夜のように見えるが、その空に月も星も存在しない。かわりに、建物の明かりが周囲を照らしていた。
外観は、派手なサーカスのテント。
大きく開け放たれた出入り口から、死者を乗せたタクシーがひっきりなしに出入りしている。
テントの周りには、居酒屋や出店が所狭しと並んでいる。
仕事終わりの火車タクシーや閻鳩タクシーの運転手たちの溜まり場となっていた。
☆
ステージのスポットライトが点灯する。
中央には、檻に入れられた死者が。
客席は閑散としており、客の代わりに無数のカメラが立ち、死者を撮影している。
カメラの映像はテントの外の居酒屋や出店へ送られ、待機中の運転手たちの娯楽となっていた。
「ようこそ、地獄の斡旋所〈げへな〉へ。これより、お前に裁定を下します」
憔悴しきったヘカテー、の姿をした人生トレーダーがうつろな目で、死者を見下ろす。声に覇気はなく、話し方も単調だ。

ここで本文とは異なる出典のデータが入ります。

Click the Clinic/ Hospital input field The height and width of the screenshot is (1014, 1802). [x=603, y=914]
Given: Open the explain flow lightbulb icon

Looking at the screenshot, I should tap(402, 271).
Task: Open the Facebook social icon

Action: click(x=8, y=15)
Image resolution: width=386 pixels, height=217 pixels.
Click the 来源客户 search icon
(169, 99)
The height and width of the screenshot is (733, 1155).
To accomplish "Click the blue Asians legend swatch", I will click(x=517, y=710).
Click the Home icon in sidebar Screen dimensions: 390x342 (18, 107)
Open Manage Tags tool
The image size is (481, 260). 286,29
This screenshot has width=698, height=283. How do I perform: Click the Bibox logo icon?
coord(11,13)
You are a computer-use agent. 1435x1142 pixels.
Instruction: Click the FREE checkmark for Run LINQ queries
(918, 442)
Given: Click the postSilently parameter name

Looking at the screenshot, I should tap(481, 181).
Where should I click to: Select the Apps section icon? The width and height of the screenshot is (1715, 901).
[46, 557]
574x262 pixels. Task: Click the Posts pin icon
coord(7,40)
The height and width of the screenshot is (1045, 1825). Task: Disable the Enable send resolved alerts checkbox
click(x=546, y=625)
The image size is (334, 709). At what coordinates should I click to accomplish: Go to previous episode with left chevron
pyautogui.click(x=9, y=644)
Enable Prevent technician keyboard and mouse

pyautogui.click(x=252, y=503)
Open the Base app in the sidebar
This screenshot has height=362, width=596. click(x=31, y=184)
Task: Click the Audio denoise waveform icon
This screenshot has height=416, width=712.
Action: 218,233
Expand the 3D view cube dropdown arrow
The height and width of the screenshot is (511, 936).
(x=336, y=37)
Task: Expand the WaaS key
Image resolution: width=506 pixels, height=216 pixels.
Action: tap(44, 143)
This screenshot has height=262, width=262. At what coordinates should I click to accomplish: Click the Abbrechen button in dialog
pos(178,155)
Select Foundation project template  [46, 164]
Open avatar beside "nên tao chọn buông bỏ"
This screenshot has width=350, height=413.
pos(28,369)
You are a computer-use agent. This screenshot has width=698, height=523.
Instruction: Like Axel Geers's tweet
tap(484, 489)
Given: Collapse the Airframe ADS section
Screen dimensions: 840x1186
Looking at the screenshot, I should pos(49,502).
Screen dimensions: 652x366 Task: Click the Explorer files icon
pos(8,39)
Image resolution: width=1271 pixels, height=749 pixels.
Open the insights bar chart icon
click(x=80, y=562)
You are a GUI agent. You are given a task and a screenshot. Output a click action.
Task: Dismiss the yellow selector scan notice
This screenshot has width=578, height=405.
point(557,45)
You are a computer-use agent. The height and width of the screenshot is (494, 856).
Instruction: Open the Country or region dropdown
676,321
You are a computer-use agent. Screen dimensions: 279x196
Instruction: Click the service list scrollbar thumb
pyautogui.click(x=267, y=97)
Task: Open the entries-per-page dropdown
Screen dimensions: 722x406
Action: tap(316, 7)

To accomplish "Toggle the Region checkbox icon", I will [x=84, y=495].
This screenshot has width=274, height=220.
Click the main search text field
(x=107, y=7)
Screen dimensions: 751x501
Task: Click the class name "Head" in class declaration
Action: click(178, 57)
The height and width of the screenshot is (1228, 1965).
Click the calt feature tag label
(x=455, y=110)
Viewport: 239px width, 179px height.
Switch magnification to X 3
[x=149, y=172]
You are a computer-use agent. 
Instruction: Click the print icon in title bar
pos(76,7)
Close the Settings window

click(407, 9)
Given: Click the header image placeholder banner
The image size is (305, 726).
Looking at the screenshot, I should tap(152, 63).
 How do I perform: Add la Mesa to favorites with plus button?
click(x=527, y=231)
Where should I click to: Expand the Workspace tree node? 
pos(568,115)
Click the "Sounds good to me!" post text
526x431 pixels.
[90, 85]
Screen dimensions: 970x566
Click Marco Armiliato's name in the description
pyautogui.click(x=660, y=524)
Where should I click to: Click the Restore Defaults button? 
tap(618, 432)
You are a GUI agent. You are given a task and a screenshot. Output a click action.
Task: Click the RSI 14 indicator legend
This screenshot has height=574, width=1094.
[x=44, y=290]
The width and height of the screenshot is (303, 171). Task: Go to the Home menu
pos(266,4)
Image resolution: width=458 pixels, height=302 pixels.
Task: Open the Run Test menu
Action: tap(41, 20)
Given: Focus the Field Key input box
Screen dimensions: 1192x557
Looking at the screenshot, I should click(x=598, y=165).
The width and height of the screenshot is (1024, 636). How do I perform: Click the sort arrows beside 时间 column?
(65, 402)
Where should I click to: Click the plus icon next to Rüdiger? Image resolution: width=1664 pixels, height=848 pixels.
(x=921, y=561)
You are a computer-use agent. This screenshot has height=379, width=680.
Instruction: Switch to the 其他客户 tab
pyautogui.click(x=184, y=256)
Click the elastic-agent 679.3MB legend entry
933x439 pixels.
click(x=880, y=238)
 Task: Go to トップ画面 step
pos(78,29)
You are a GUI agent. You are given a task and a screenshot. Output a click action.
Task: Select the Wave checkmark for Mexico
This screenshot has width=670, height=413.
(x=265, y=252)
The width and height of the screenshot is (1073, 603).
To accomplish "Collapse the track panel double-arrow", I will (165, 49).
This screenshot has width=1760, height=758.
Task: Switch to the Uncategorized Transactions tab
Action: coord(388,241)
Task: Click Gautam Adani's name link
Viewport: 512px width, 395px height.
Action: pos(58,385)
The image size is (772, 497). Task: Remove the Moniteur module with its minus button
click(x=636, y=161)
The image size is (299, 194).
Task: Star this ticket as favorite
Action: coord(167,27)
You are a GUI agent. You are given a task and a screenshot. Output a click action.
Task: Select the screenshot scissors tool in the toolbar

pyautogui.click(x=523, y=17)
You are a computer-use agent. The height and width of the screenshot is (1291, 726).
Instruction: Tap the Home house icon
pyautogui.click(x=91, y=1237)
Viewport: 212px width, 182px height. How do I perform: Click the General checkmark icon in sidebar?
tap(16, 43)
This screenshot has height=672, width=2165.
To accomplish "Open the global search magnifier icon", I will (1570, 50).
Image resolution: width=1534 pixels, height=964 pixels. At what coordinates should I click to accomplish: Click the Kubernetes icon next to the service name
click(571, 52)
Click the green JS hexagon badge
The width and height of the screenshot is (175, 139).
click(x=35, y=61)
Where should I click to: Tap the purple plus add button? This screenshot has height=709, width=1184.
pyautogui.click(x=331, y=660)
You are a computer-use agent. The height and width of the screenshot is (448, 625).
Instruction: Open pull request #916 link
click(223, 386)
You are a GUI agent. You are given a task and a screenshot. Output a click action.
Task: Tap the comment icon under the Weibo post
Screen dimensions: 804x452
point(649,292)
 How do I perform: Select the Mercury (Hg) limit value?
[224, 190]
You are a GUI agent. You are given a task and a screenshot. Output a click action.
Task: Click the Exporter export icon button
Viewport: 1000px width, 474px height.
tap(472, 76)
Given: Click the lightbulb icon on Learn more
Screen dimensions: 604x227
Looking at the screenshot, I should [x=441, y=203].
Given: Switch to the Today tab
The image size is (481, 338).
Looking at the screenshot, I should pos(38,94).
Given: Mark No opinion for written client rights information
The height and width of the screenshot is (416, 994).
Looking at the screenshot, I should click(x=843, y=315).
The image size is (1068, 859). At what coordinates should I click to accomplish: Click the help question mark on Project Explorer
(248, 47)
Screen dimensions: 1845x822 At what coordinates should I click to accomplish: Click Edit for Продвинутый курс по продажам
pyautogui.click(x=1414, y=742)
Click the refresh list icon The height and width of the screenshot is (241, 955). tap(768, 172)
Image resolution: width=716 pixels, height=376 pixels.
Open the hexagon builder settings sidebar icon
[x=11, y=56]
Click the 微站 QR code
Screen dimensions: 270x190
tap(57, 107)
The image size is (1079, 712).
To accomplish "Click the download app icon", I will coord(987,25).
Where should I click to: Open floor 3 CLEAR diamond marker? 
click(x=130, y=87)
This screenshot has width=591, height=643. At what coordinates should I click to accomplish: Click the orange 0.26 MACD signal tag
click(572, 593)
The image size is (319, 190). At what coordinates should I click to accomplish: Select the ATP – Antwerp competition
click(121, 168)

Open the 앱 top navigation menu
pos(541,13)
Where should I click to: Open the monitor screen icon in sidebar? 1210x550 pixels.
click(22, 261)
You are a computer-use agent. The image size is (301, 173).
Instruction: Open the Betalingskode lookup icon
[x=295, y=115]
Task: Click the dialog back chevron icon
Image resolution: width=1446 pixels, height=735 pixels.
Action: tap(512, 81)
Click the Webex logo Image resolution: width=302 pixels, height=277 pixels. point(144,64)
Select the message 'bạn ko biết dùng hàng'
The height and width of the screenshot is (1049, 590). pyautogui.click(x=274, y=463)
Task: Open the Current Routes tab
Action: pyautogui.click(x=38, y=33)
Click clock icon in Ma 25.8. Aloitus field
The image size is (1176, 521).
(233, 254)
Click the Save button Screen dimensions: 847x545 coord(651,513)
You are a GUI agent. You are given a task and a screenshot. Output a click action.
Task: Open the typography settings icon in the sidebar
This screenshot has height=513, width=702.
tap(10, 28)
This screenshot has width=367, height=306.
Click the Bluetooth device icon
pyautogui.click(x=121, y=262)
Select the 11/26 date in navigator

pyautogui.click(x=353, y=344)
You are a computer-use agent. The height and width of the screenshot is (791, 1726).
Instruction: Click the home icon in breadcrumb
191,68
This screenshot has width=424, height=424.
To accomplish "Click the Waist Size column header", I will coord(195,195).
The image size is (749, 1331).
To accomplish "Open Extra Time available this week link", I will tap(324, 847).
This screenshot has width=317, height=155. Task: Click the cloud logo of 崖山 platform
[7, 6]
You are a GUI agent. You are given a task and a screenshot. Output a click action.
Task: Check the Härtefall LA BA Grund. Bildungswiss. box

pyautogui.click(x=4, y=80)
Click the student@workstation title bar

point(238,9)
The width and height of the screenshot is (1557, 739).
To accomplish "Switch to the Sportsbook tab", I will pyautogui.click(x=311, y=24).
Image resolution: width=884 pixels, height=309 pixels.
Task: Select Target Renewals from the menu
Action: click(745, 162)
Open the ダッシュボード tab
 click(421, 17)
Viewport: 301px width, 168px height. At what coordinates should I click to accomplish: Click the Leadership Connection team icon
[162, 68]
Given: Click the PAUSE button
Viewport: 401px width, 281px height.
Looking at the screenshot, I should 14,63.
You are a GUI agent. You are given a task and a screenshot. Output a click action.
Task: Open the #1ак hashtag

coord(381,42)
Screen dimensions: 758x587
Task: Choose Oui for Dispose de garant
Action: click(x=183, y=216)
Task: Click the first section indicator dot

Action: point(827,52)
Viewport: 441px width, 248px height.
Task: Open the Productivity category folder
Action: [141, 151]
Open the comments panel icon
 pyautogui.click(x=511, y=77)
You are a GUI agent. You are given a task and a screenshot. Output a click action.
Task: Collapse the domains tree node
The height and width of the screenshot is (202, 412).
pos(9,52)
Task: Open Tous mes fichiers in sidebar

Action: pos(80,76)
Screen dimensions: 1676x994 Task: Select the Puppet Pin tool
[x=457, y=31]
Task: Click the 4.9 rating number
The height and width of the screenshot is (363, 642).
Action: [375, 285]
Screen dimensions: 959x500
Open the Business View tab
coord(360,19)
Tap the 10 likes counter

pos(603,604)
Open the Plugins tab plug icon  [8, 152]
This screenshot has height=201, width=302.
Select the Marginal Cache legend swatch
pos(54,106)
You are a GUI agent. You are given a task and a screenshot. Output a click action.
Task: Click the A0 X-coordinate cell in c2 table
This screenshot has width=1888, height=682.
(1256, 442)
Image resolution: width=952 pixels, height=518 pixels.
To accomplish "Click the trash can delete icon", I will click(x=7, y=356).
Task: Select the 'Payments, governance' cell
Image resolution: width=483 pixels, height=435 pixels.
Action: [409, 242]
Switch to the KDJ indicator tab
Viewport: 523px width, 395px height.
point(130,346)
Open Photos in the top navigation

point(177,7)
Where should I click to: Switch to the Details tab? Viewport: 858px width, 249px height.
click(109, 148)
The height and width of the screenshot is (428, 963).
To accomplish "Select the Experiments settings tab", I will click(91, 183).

ハデスの趣味か、髪をツイテールにくくり、薄いピンクのロリータを着せられている。常に十機近い機器を操作し、いくつもの作業を同時にこなしていた。
片や、ハデスは客席の柱と柱にくくりつけたハンモックに寝そべっている。
サーカス団の団長のような衣装をまとっているが、芸をする気も働く気もない。遠隔から人生トレーダーを操作しつつ、転生した女神の様子をリアルタイムで鑑賞していた。
「な、何かの間違いだ! 俺たちが地獄行きなんて!」
「そうよ! 私たちはただ、二人で自由に生きていたかっただけなのに!」
檻の中に入れられた男女が泣き叫ぶ。
二人の周りを、三つの頭を持つ巨大な犬の怪物・ケルベロスがうろつく。ケルベロスは物欲しそうに、二人を見つめていた。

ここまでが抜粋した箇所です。